In China gibt es heute bereits keine Bienen mehr, dort müssen Menschen den Job der bestäubenden Insekten übernehmen.
Die Problematik des Bienensterbens ist heute allgegenwärtig. Die Zahl der Bienenvölker in Europa und Nordamerika ist stets rückläufig. In den USA sank sie zwischen 1947 und 2005 um 59 Prozent, in Mitteleuropa zwischen 1985 und 2005 um 25 Prozent. In China gibt es heute bereits keine Bienen mehr, dort müssen Menschen den Job der bestäubenden Insekten übernehmen.
Bienen sterben aufgrund der Pestizide und aufgrund der Monokulturen in der Landwirtschaft. Wildbienen, Mauerbienen, Holzbienen oder Hummeln leiden besonders darunter. Sie haben keine Lobby, die sich um sie kümmert. „Durch diese äußeren Einflüsse und vor allem durch die Varroamilbe ist die Honigbiene vom Menschen abhängig geworden“, weiß Philip Hillebrand. Der 27-jährige Bachelor in Umwelt- und Bioressourcenmanagement besucht derzeit den Imkerkurs in Kortsch mit zwei Freunden. Rund die Hälfte der heurigen 14 Teilnehmer ist unter 30.
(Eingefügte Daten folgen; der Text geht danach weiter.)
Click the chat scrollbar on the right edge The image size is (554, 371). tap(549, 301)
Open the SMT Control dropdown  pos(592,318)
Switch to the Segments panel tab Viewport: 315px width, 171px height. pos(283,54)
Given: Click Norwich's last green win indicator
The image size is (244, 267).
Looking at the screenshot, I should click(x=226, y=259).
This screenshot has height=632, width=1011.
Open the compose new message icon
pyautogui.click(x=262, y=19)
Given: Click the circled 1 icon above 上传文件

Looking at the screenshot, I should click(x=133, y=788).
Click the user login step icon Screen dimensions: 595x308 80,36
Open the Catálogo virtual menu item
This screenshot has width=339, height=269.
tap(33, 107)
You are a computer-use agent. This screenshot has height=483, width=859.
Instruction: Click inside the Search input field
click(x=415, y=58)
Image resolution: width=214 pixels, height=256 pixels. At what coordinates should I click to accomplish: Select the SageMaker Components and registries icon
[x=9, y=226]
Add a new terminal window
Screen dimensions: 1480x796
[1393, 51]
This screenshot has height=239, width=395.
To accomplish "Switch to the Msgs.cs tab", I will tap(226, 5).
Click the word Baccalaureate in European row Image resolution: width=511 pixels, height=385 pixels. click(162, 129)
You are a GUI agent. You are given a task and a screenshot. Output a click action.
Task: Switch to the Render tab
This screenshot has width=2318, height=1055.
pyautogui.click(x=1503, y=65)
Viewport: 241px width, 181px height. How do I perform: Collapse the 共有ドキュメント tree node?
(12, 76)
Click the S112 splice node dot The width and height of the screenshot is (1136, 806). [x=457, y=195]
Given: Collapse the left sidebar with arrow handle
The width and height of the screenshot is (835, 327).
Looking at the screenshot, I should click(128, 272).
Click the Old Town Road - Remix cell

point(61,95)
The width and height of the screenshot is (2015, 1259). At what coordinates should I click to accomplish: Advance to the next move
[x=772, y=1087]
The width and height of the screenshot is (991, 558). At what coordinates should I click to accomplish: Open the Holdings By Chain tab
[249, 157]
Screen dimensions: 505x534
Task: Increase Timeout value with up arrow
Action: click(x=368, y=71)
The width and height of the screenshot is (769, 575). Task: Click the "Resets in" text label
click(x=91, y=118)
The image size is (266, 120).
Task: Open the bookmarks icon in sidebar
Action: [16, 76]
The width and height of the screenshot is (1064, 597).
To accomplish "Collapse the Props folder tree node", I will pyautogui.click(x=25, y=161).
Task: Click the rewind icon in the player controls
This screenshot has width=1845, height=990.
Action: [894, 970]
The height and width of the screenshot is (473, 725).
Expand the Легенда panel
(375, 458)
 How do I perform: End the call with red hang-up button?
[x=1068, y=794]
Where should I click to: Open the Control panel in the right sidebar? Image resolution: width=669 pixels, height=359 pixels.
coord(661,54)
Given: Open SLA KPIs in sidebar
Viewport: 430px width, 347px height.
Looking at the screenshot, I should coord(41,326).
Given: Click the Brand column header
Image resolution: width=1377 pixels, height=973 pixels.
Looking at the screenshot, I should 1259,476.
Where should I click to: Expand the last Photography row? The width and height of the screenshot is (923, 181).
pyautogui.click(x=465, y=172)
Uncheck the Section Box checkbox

Die braunrote millimetergroße Varroamilbe, eingeschleppt aus Asien, ist der größte Bienenkiller. Sie befällt ausschließlich Insekten und schwächt die Bienen durch Aussaugen der Larven und durch schädigende Viren.
„Würde man die Bienen bei einem Varroabefall nicht behandeln, würde ein Volk nach dem anderen zugrunde gehen“, weiß Philip. Der bärtige Marlinger hat zurzeit fünf Bienenvölker in einem Bienenhaus auf dem Ritten. Als Gründe, warum er dieses Jahr mit dem Imkern angefangen hat, gibt er dieselben wie Daniele und Anna an: „Abgesehen vom Honig, der mir schmeckt, und den vielen Produkten, die man gewinnen kann, haben Bienen einen riesigen ökologischen Wert aufgrund der Bestäubung“, sagt er. „80 Prozent der Früchte werden von Bienen bestäubt.”
Drei Wochen sind vergangen, seitdem Daniele die Abtrenngitter zwischen die Zargen gelegt hat. Jetzt kann er endlich seinen ersten Honig schleudern. Pro Bienenstock gewinnt er um die zehn bis 30 Kilogramm Honig. Auch bei Philip steht heute Honigschleudern auf dem Programm. Sein erstes überhaupt. Er nimmt vorsichtig die vollen Waben aus den Zargen, über zwei Kilogramm wiegt so eine volle Wabe, und kehrt die aufgeregten Bienen ab. Die Waben kommen in die Honigschleuder. Einige Male kräftig kurbeln, schon fliegt der Honig aus den Waben und fließt goldig dick an der Metallwand entlang in den Behälter.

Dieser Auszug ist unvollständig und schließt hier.